Clarm for iOS is a Universal app that features date, time, weather and alarms, all overlaid on drop-dead gorgeous photographic backgrounds. However, for a beautiful and simple app, it also has a few serious weaknesses.
The first thing to notice about this app is that it has the option to use gorgeous built-in photographic backgrounds from Chris Gin.. These are some of the most spectacular photos you'll see on an iOS app, and they're simply amazing on an iPad with a Retina display.
Here's an example, called "Snow." Animated flakes drift about which adds to the beauty of the photo.
'Snow" with animated flakes
You can also select from some basic digital and analog clocks, use your own photo from the camera roll, or take a new picture on the spot. There are 24 total themes built-in, and several have overlay animations such as snow, falling leaves or foreground stars. Unfortunately, if you take your own photo of say a snowy scene, the animation is autumn leaves. There should be a user option to fit the animation to the type of scene and also change the color of the date/time/weather text to contrast against the user's photo background.
Date, Time and Weather
For most of the displays, you'll see the date, day and time plus the current temperature and weather condition. There is just one setting that shows the forecast for a few days in advance.
Only "Modern Side" shows a forecast.
In addition to the built-in photos or your own photos, there are a few handsome digital clocks and one pure analog plus some artistic designs.
There are several disgital clocks available.
Sometimes, the time is matched to a buit-in photo in some way, for example:
Time is the same perspective as the "Golden Gate" bridge.
The settings are fairly good, but have some wrinkles.
- Select background photo
- Display time on/off
- 24h format on/off
- Display Custom Text (some pages)
- Display weather on/off
- Weather location
- Temperature units oF/C
- Show welcome screen hints
- Show weather at icon badge
The problem with display custom text is that the option doesn't appear for every photo, and it is indiscriminately applied to other photo options instead of just the one one selected at the time of the setting. An iPad is a capable computational device, so the user caption should be tied to just that photo.
Another problem is that there is only one photo, the one shown above with the sailboat, that has a four day forecast. That should be an option for any photo selected.
An alarm is set in the normal iOS way, and one can have multiple named alarms with different alerts sounds and a snooze option. There are 14 alert sounds, most of which are rather brash, as alarms sounds should be, but there were a few classy, tasteful ones: "Piano Remix" and "Electrical Sweep." Or you can select a song from your music library which seals the deal.
Alarm set is standard iOS UI.
When the alarm goes off, the alert is small and nothing spectacular, but that may be an iOS limitation.
Alarm alert is low-key, visually.
In addition to the settings, there are sharing options. One can save an image to the camera roll, email it, print it, or drop it into a message.
Good sharing options. You can email any photo.

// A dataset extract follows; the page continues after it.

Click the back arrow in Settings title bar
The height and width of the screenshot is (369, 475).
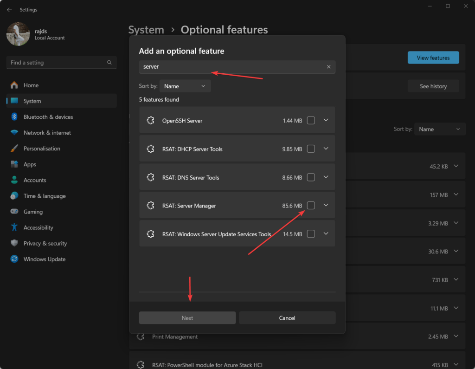click(9, 10)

One of the major issues for this app is the fact that if SquidMelon's server goes down, and it did on February 25, then the user cannot select a new city and no weather data is available. No much in the way of insight into the error is provided. That's a single point of failure design.
This is all you get to know.
I chatted with another iOS app developer who uses NOAA's Aviation Digital Data Service (ADDS) for weather, and he's coded his app so that it's not dependent in just one ADDS server, let alone his own server. SquidMelon's advice to me when their server went down was not very comforting and was one of those "the dog ate my homework" explanations. I was disappointed in the explanation and the app design, susceptible to a server calamity.
Another issue was related to the captions for two built-in galaxy photos. The Andromeda galaxy, M31, from OS X Lion is labelled "Typo," which is not especially technical. Then, the galaxy from OS X Mountain Lion is labelled simply "Galaxy" when we've all known for a long time that it is NGC 3190 in the constellation Leo. So anyone with any astronomy experience who encounters this clock will be disappointed in the developer's homework.
NGC 3190 isn't properly labelled, nor is M31 (not shown).
Now at version 1.1, Clarm is a Universal app, works on iPhone back to 3GS, iPod touch back to 3rd generation or any iPad. Requires iOS 5.0 or later. Available only in English.
Clarm is a mixture of great photography, good features, too many inconsistencies in Settings, and some awful design oversights, like the network failure I experienced. But then, it's only US$0.99, so one can generally enjoy its photographic virtues without a lot of pain. Still, I was disappointed because great background photos don't always make for a great app.